### What you will do
(a) Return the passage of the post on teens and online networking from "She elaborates on" to "on common goals.)", copied word for word.
(b) In the records, retype the lines from the line with "I want to click on resize, so" to the line with "pyautogui.click(x=534, y=76)", both included, keeping each one unchanged.
## BEGIN Text
Parents These Days

Ethan Zuckerman has an interesting addition to the discussion of class and networking, offering a description of a talk by danah boyd (whose name I have been capitalizing, which apparently isn't right) about the history and usage of MySpace and Facebook. What's particularly striking is the opening:

danah began her discussion with two quotes, one from über-blogger Kathy Sierra's 16-year old daughter Skyler, who observed, "If you're not on MySpace, you don't exist." The other quote, from a 16-year old named Amy, explains the appeal of these spaces for some American teens: "My mom doesn't let me out of the house very often, so that's pretty much all I do..." The central point of danah's talk - or at least the one I took away - is that teens are using these online spaces very differently from the way my generation of online users did. They use them not to meet people from around the world who share a common interest, but to have interactions with people they know in real-life because they've got so few opportunities for interaction in the real world.

She elaborates on this later on, and it's really kind of sad:

danah reminds us that "teenagers" are a recent contept - three generations ago, kids above fourteen would move into work or farm environments and would be rapidly socialized into adult life. With the emergence of 1950s teenage culture, we've moved into a realm of age segregation where "it's considered freaky to know people two years older than you are." This age segregation has been compounded by pervasive fear of "stranger danger", which has unfortunately been reinforced by real-world events like the revelations about abuse in Catholic churches, which has removed yet another context in which adults and teens interact. (danah points to World of Warcraft as one of very few online spaces that encourages "real age diversity", with people of different ages cooperating on common goals.)
## END Text
## BEGIN Material for this task
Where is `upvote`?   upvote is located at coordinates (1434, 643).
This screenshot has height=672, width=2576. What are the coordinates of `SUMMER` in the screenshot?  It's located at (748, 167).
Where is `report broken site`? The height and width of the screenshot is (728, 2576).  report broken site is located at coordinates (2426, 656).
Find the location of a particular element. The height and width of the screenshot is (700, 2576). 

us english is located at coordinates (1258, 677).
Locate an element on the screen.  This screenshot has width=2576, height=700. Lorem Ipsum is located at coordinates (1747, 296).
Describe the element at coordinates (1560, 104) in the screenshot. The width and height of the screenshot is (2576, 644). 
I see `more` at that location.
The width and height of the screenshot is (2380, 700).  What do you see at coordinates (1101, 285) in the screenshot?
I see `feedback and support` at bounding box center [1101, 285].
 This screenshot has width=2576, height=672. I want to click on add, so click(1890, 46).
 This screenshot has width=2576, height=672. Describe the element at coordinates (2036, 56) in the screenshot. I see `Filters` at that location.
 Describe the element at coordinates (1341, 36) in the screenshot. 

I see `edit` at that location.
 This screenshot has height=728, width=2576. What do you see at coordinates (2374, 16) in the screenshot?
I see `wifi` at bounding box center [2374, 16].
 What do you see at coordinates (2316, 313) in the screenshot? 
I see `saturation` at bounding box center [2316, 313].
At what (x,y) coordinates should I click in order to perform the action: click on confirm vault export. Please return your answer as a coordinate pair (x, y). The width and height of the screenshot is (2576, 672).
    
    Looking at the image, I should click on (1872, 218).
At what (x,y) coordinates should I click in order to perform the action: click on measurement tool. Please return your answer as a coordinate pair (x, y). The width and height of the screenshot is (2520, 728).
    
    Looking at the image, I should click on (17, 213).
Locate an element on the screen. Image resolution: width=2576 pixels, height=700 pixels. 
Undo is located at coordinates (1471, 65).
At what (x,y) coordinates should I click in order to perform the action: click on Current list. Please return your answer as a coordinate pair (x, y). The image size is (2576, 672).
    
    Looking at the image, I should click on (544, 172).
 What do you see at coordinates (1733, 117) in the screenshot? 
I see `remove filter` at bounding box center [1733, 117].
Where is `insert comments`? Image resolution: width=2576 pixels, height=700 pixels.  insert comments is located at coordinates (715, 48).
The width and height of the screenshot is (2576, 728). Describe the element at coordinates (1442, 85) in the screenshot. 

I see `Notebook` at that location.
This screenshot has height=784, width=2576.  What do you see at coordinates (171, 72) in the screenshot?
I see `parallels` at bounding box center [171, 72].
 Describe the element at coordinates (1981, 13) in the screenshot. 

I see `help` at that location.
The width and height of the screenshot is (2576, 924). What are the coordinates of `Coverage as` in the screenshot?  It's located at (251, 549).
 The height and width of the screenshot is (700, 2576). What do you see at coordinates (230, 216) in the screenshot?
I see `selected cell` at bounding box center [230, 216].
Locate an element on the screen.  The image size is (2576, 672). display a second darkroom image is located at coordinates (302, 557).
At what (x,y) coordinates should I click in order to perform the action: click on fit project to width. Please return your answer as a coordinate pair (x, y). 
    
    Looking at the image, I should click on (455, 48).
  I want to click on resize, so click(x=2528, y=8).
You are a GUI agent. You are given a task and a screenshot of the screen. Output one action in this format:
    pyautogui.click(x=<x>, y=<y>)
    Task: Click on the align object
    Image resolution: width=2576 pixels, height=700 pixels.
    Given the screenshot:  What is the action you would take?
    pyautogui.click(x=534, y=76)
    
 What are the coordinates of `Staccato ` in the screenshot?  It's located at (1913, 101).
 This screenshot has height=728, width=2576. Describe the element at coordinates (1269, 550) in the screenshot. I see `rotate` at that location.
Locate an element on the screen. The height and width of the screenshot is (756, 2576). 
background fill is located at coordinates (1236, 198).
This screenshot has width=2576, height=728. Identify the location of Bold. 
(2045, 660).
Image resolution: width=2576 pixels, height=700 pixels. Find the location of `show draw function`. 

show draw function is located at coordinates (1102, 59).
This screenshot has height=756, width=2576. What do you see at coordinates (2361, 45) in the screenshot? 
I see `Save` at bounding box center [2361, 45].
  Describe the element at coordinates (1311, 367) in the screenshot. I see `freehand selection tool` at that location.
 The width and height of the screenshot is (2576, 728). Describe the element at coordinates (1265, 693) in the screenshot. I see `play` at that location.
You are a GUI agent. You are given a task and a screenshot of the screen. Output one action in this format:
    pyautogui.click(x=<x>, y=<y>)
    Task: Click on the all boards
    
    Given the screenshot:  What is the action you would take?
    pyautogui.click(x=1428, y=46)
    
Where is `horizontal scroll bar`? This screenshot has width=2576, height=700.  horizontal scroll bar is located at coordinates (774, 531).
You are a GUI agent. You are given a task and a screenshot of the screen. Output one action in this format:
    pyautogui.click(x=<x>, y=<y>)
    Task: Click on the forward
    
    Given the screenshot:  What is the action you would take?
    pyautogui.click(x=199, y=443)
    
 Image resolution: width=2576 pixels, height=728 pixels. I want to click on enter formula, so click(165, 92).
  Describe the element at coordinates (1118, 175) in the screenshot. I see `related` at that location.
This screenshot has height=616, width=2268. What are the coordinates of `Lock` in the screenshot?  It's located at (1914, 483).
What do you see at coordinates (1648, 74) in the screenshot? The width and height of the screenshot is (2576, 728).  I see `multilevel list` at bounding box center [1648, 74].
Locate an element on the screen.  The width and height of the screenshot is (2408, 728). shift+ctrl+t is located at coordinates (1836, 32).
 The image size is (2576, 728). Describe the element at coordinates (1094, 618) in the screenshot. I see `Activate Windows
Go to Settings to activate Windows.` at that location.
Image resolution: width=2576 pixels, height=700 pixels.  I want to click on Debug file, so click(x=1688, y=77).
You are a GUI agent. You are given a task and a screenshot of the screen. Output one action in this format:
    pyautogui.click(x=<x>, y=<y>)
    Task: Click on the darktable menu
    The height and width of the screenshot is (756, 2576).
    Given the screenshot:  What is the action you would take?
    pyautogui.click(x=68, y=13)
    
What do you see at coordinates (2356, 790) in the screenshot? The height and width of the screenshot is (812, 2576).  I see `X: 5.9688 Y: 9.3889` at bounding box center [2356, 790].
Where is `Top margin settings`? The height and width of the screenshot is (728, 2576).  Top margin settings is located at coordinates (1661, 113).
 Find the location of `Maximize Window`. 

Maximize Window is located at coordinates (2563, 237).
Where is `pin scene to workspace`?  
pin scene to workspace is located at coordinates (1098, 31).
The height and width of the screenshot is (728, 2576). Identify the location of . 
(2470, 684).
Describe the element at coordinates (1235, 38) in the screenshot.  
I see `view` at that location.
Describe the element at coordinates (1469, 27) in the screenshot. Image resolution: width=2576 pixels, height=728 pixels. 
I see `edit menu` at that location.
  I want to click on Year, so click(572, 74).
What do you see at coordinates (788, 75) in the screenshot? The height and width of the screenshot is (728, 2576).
## END Material for this task
### Solution set
(a)
She elaborates on this later on, and it's really kind of sad:

danah reminds us that "teenagers" are a recent contept - three generations ago, kids above fourteen would move into work or farm environments and would be rapidly socialized into adult life. With the emergence of 1950s teenage culture, we've moved into a realm of age segregation where "it's considered freaky to know people two years older than you are." This age segregation has been compounded by pervasive fear of "stranger danger", which has unfortunately been reinforced by real-world events like the revelations about abuse in Catholic churches, which has removed yet another context in which adults and teens interact. (danah points to World of Warcraft as one of very few online spaces that encourages "real age diversity", with people of different ages cooperating on common goals.)

(b)
  I want to click on resize, so click(x=2528, y=8).
You are a GUI agent. You are given a task and a screenshot of the screen. Output one action in this format:
    pyautogui.click(x=<x>, y=<y>)
    Task: Click on the align object
    Image resolution: width=2576 pixels, height=700 pixels.
    Given the screenshot:  What is the action you would take?
    pyautogui.click(x=534, y=76)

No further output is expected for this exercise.